だから僕は、その猫を本来予定していた名前で呼ぶことにした。
私の目の前の頭部だけのシャリーンは、不思議そうに私を眺め上げていた。そのまぶたはパチパチと閉じたり開いたりしている。
けれどもその鳴き声はAIによって自動生成されたものなのか、いわゆるシャリーンの意志に基づいて発生されたものか。それはまだわからないけれど、僕の目標に少しだけ近づいたことは確かだ。
「シャリーン?」
「にゃあ」
シャリーンは不思議そうに片耳をパタパタとさせた。
僕はあえて、シャリーンに行動についてのプログラムを規定していない。シャリーンのAIはビッグデータにも接続されていない。つまりシャリーンのAIが受け取るものは、ただの時間の経過と目の前の環境だけだ。
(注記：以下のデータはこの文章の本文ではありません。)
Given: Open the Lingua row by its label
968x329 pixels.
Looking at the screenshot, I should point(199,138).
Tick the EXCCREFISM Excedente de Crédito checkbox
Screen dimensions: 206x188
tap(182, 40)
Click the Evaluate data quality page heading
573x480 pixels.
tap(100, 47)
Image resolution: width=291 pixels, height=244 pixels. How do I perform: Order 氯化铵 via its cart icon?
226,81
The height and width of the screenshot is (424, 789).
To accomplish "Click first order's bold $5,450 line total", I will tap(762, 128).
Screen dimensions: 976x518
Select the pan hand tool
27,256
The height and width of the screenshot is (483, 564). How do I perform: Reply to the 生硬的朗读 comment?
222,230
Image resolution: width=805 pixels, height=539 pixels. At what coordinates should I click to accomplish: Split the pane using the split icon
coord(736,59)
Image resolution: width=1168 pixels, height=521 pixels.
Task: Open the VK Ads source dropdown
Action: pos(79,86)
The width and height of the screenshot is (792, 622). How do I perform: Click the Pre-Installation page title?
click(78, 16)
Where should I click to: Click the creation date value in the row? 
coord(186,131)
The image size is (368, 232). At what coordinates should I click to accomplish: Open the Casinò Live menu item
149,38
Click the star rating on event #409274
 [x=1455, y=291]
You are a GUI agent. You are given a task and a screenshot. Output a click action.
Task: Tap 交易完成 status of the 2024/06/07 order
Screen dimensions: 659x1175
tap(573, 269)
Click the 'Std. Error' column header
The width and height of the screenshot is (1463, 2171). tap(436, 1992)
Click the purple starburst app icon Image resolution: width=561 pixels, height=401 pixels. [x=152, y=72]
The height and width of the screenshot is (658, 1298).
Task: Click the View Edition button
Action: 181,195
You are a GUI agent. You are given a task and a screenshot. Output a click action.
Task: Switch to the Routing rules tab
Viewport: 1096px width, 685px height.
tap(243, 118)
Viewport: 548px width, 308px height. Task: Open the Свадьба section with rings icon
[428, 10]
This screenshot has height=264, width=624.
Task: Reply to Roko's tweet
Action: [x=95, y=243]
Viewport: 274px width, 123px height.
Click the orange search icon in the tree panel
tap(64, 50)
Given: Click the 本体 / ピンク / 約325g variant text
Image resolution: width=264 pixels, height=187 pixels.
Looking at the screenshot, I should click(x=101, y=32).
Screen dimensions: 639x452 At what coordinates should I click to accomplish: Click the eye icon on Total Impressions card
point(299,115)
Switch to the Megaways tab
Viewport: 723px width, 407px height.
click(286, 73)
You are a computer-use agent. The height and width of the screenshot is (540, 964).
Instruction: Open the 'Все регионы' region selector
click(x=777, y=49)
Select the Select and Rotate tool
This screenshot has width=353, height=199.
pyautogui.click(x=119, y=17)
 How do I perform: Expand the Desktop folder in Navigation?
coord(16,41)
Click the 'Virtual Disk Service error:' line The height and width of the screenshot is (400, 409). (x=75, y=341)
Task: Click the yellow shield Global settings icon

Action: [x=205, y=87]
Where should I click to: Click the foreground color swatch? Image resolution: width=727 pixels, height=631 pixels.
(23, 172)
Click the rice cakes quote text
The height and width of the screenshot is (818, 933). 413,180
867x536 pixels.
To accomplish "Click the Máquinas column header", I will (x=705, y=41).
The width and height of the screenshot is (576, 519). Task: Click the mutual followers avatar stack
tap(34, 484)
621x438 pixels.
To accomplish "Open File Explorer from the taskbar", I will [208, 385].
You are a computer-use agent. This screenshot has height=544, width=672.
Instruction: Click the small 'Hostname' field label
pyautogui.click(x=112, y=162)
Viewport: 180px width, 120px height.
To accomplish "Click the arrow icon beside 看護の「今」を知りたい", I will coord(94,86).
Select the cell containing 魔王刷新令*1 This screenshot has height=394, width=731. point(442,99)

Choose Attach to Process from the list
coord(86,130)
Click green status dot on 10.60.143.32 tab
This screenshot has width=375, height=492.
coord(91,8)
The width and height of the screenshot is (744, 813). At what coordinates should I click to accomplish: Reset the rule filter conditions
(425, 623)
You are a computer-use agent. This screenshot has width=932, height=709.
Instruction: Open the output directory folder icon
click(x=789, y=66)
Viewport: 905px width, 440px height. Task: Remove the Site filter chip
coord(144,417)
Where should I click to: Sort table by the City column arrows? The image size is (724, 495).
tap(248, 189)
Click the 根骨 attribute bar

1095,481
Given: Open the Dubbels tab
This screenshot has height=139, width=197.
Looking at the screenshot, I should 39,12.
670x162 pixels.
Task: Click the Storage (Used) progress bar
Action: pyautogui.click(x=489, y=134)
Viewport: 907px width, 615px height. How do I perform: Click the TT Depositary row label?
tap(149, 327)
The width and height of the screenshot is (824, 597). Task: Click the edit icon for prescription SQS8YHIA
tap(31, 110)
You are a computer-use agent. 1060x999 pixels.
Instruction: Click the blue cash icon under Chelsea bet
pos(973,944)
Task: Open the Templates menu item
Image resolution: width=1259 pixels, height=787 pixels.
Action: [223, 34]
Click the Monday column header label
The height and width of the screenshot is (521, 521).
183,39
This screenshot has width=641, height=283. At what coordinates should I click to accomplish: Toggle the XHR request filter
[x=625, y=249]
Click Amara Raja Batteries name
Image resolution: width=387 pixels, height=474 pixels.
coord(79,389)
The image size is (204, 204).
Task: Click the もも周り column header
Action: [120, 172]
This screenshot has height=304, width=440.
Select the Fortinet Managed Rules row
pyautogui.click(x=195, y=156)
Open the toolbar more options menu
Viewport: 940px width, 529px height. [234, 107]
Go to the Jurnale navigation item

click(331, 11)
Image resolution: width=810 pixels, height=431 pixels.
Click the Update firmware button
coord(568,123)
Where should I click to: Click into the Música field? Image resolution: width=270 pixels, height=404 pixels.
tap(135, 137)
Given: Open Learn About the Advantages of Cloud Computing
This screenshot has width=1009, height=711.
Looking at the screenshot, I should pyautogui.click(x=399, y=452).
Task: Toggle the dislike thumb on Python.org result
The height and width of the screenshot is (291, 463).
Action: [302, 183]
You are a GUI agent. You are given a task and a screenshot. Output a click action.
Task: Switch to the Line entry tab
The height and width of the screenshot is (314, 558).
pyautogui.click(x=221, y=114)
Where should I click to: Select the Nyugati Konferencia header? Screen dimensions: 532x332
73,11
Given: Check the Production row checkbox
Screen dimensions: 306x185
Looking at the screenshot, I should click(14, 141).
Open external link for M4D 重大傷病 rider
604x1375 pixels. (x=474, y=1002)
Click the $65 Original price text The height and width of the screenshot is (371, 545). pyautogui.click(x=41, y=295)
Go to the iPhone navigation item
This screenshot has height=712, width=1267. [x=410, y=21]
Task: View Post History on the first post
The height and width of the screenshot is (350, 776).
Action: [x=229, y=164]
つまり僕とソフィーが暮らしていたこの小さな部屋の中。
この部屋には僕の他は一台のベッドと小さな書棚、それから洗面とキッチンと風呂くらいの設備しかない。私物も食器なんかの生活に必要不可欠なものくらい。ああ、それから猫のシャリーン。全体的に真っ白だけど、靴下を履いたみたいにつま先だけ黄土色。
ソフィーは物を余り持たない人間だった。
シャリーンだけいればいいと言っていた。
だから、シャリーンを失ったあの日、彼女はどのくらい悲しんだのだろう。
それはしとしとと雨の降る、とても冷たい朝だった。
起きたら、台所の小さなマットでシャリーンは冷たくなっていた。改めて考えればここ数日食欲が僅かにおちていて、それからほんの少しだけ、毛艶が悪かったかもしれない。僕がきちんとみていれば、シャリーンは死ななかったのかもしれない。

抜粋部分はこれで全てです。